Indeed, non-static inner-classes have a constructor that takes a reference to 
the outer class. Therefore the behavior in Jago's code seems correct and 
expected to me. Changing the A and S1 class to static inner-classes should 
solve this, right?

Special-casing the post-hoc instantiation of non-static inner-classes within DM 
sounds like a hack to me. Especially since DM already offers component 
registration based on an instance rather than by reflection like Marcel pointed 
out.


was (Author: sandermak):
Indeed, non-static inner-classes have a constructor that takes a reference to 
the outer class. Therefore the behavior in Jago's code seems correct and 
expected to me.
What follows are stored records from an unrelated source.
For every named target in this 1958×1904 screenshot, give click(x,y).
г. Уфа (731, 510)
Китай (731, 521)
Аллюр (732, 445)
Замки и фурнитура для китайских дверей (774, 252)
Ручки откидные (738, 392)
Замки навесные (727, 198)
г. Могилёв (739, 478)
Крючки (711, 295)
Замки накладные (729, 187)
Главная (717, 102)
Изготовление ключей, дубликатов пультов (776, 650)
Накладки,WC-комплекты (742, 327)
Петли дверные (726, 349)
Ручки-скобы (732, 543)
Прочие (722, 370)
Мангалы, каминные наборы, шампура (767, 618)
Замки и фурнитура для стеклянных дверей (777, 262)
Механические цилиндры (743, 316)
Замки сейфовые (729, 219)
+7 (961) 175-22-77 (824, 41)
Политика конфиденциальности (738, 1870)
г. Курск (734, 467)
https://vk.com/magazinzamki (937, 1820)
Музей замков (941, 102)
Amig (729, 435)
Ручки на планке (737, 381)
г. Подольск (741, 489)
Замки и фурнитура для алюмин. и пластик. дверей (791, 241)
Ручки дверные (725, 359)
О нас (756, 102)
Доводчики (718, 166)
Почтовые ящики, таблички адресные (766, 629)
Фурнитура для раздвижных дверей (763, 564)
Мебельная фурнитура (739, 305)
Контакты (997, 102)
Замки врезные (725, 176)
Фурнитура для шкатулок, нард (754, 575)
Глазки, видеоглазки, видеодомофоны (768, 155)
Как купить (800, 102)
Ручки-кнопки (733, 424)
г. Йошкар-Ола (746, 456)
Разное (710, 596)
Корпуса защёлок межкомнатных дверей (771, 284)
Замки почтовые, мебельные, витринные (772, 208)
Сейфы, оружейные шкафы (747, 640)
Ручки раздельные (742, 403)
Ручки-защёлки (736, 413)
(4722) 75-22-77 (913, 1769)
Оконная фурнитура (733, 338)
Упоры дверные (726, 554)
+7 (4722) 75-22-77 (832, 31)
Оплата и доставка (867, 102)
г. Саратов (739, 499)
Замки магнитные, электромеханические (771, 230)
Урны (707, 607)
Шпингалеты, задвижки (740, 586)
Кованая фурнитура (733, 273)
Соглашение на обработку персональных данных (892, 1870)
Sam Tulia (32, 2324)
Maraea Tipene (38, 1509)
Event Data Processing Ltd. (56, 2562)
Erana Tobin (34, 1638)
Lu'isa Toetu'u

Changing the A and S1 class to static inner-classes should 
solve this, right? 

> Difference between inner class and normal class service
> -------------------------------------------------------
>
>                 Key: FELIX-4384
>                 URL: https://issues.apache.org/jira/browse/FELIX-4384
>             Project: Felix
>          Issue Type: Bug
>          Components: Dependency Manager
>    Affects Versions: dependencymanager-3.1.0
>            Reporter: Jago de Vreede
>            Priority: Minor
>
> Given the following code:
> package org.example;
> import org.apache.felix.dm.DependencyActivatorBase;
> import org.apache.felix.dm.DependencyManager;
> import org.osgi.framework.BundleContext;
> public class Activator extends DependencyActivatorBase {
>     @Override
>     public synchronized void init(BundleContext context, DependencyManager 
> manager) throws Exception {
>         manager.add(createComponent()
>             .setInterface(A.class.getName(), null)
>             .setImplementation(A.class)
>             
> .add(createServiceDependency().setService(S.class).setRequired(true)));
>         
>         manager.add(createComponent()
>             .setInterface(S.class.getName(), null)
>             .setImplementation(S1.class));
>     }
>     @Override
>     public synchronized void destroy(BundleContext context, DependencyManager 
> manager) throws Exception {}
>     
>     interface S {}
>     class A {}
>     class S1 implements S {}
> }
> dm will print out:
> g! dm
> [8] mytest
>  [0] org.example.Activator$A unregistered
>     org.example.Activator$S service required unavailable
>  [1] org.example.Activator$S registered
> But when the class S1 is promoted to a real class, dm will print out:
> g! dm
> [8] mytest
>  [0] org.example.Activator$A registered
>     org.example.Activator$S service required available
>  [1] org.example.Activator$S registered
> So the service class S1 is not available if its an inner class but is 
> available if its a normal class.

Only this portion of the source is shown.